Existing Rules Used to Pursue SEC’s Cybersecurity Agenda
The SEC makes clear that various federal securities laws obligate companies to review and adopt enhanced protocols and procedures as cybersecurity risks increase, and that failure to do so will result in punitive action. It’s possible that new cybersecurity rules are on the horizon, however, the SEC has not waited to create new rules in order to pursue its cybersecurity priorities. The SEC’s current arsenal aggressively polices company’s response to cyber threats and attacks:
- The Safeguards Rule - Regulation S-P requires financial institutions to limit the circumstances under which a financial institution may disclose a customer’s nonpublic personal information to unaffiliated non-parties. Rule 30(a) requires regulated entities to adopt written policies and procedures designed to protect against anticipated threats to the security of customer information and protect against unauthorized access to or use of customer information.
- The Identity Theft Red Flags Rule - Regulation S-ID requires certain financial institutions and creditors to implement a written program to detect, prevent and mitigate identity theft in connection with the opening or maintenance of a “covered” account. Under the regulation, companies must evaluate these policies and procedures periodically to account for the evolving risks of identity and ensure that the program is appropriate for the “size and complexity” of the institution and “nature and scope of its activities.”

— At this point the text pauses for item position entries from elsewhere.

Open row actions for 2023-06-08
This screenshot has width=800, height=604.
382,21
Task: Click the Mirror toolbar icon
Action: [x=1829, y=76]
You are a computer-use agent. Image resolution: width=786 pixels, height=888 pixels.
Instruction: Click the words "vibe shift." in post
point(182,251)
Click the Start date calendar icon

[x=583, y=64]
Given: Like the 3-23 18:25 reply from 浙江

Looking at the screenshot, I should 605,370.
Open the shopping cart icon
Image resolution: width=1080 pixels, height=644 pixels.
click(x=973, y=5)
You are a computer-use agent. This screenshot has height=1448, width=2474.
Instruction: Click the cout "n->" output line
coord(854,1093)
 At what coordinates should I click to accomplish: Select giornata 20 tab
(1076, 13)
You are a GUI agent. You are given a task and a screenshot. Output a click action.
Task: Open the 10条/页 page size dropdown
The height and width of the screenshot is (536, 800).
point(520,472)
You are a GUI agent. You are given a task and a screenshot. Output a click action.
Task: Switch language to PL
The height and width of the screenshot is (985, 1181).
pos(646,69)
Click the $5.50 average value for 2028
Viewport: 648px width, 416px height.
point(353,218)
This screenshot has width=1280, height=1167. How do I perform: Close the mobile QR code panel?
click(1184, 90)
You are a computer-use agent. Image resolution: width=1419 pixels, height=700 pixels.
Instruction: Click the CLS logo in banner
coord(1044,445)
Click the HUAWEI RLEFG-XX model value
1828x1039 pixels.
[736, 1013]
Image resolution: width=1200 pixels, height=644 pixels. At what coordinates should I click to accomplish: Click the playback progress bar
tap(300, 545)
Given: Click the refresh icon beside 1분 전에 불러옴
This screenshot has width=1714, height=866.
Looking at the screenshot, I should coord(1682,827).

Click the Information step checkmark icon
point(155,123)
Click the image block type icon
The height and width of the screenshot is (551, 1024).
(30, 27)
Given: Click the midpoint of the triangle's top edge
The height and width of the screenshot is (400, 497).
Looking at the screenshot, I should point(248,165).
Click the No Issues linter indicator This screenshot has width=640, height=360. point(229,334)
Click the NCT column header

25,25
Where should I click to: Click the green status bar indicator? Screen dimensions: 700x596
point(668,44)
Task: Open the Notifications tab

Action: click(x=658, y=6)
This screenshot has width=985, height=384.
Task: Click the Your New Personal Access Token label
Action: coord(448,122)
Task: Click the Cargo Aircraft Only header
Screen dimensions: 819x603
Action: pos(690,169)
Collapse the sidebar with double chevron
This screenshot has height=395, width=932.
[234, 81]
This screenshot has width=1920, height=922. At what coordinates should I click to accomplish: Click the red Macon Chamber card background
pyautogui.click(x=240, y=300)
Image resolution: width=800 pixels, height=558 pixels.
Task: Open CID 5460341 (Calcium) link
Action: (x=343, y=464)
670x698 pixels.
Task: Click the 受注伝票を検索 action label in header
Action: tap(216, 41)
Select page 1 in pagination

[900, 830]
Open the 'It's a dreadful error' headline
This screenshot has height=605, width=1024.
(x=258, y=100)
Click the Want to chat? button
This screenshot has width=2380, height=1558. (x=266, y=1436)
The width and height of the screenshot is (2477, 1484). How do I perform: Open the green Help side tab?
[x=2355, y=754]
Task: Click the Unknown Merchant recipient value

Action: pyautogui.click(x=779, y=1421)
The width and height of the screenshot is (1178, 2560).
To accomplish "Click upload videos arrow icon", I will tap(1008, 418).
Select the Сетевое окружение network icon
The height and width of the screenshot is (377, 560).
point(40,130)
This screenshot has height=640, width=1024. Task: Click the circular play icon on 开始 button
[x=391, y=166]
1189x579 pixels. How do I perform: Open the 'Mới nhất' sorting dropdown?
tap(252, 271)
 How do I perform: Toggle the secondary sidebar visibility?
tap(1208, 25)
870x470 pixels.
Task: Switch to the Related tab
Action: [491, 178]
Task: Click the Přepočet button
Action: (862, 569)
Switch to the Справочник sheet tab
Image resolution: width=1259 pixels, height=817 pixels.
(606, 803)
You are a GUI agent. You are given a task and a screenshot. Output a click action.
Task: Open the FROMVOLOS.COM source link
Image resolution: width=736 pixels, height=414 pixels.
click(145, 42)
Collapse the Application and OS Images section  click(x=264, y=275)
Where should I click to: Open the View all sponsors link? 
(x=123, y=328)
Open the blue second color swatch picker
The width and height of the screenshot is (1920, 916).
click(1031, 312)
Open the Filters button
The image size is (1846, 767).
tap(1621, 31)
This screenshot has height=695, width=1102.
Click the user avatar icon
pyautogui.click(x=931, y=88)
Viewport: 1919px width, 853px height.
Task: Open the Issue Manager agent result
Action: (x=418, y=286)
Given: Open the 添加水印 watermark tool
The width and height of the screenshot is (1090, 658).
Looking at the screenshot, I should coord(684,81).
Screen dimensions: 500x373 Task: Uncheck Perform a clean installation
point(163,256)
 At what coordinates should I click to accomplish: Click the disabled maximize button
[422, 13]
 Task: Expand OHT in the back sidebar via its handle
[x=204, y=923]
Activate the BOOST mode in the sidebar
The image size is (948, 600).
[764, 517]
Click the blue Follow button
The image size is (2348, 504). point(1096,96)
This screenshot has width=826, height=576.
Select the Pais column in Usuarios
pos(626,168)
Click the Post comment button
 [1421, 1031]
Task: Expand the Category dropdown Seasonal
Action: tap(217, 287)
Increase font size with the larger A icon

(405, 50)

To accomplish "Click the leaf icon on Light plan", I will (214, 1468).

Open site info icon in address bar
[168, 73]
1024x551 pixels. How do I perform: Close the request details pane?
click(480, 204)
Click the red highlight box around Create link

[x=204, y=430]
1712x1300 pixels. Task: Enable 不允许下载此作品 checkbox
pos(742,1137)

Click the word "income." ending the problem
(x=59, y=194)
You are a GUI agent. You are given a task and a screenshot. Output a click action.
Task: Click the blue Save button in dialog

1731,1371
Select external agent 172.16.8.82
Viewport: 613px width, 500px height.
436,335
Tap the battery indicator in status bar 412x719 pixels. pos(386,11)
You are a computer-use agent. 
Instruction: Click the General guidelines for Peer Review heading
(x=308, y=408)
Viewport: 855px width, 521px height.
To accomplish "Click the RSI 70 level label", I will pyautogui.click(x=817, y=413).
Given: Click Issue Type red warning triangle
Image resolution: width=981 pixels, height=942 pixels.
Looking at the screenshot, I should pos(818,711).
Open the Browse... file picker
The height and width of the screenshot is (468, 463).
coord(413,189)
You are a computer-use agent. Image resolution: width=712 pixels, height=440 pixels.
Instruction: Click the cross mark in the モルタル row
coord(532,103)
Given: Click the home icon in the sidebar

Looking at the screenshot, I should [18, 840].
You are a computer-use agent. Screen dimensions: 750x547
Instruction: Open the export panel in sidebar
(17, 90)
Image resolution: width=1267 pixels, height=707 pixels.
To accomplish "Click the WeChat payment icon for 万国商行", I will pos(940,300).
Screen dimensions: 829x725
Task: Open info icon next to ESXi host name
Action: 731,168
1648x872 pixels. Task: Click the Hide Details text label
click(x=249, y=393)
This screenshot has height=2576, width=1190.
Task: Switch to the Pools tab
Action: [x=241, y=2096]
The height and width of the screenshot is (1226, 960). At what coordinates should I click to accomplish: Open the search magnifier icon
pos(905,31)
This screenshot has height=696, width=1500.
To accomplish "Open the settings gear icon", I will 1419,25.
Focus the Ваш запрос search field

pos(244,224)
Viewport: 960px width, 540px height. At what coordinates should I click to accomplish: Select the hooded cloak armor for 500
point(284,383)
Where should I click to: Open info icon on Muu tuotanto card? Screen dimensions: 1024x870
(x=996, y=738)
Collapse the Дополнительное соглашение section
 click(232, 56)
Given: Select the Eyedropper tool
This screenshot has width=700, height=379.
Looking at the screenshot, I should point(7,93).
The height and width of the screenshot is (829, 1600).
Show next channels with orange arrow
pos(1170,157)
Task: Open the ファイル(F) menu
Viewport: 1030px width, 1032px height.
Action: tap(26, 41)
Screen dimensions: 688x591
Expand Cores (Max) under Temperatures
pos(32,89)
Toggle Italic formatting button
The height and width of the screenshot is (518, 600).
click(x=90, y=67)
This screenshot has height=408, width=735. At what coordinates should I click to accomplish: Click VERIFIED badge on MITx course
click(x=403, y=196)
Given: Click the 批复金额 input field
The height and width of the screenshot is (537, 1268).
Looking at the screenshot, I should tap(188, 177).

- Disclosure and Insider Trading Rules - Public companies must disclose material cybersecurity risks and incidents. In its February 2018 guidance and subsequent enforcement action against the former Yahoo!, the SEC staked its position that the costs and negative consequences of cyber-attacks, like financial performance, increased liability and reputational damage, having significant impacts on companies and investors as the economy.
The SEC has also made clear that Rules prohibiting insider trading apply in the cybersecurity context. Corporations should institute appropriate restrictions that prevent corporate insiders with knowledge about the company’s cybersecurity risks and incidents from making trades after the discovery of a breach and before public disclosure.
Finally, public companies are responsible for ensuring that their existing system of internal accounting controls is reasonably designed to prevent and detect cyber-related frauds. The SEC’s Section 21(a) report estimated that “business email compromises” similar to those investigated by the agency have caused almost $6 billion in losses in five years. As part of the duty to safeguard assets, businesses must recalibrate internal accounting controls to account for current and evolving cybersecurity risks.
The SEC’s activities this year show that, in an age where cyber-related threats continue to increase in frequency and sophistication, the SEC will use its authority to protect U.S. businesses and investors. The SEC has expanded its reach by using existing, generally applicable securities to target cybersecurity. Companies should expect the SEC to utilize these tools with greater frequency and consistency into 2019 and beyond.